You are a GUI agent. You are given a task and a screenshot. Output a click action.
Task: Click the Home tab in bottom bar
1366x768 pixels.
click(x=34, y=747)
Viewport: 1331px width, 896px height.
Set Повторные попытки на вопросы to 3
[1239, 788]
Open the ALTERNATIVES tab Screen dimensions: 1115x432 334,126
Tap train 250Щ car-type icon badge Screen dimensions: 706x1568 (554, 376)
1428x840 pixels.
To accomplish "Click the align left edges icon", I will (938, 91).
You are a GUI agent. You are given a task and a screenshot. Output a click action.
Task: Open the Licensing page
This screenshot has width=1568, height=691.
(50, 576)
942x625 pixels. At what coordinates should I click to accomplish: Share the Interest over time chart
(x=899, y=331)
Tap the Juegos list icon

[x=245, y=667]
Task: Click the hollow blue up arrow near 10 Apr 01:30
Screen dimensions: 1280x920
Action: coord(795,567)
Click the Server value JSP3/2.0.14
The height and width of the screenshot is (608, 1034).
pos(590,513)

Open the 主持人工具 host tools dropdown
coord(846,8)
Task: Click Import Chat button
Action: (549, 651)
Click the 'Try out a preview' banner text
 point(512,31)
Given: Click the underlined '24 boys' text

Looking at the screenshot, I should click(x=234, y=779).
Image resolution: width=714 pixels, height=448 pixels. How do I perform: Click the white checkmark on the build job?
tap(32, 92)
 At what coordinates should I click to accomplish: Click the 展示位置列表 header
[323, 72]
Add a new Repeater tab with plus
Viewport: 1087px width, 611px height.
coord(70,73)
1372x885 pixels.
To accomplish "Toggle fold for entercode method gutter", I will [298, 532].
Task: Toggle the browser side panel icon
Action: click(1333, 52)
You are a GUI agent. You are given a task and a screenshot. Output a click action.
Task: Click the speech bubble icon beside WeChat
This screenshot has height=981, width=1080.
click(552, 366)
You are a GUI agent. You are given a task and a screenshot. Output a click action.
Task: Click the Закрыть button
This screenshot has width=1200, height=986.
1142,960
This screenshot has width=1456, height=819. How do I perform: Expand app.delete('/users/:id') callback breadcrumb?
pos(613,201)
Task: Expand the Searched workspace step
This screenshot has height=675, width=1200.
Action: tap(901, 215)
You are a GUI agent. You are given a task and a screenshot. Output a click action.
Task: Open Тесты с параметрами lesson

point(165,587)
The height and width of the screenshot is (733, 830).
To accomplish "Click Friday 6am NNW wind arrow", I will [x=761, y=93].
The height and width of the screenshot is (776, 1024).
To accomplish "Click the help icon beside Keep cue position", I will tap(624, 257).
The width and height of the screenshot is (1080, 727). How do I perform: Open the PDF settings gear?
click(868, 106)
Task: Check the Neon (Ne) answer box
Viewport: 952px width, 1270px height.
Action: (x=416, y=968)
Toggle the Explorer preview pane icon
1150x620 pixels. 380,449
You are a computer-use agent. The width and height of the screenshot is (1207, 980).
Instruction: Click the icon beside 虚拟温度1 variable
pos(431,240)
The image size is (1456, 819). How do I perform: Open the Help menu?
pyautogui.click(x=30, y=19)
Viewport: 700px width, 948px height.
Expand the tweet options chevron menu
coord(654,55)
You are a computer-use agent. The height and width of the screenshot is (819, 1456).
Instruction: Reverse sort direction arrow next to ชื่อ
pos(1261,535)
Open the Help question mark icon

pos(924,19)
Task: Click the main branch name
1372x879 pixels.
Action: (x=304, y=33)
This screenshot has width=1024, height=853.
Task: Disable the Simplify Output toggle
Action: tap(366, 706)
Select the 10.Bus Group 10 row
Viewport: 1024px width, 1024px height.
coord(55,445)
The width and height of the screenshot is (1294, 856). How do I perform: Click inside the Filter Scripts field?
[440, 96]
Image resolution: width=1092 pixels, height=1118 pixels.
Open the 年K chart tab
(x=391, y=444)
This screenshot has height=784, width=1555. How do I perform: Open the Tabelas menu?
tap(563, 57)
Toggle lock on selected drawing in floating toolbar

━━━━━━━━━━━━━━━━

Requirements: Report how many lines of the listing above contain the word "This", matching case exactly. Give only the number.

Answer below: 7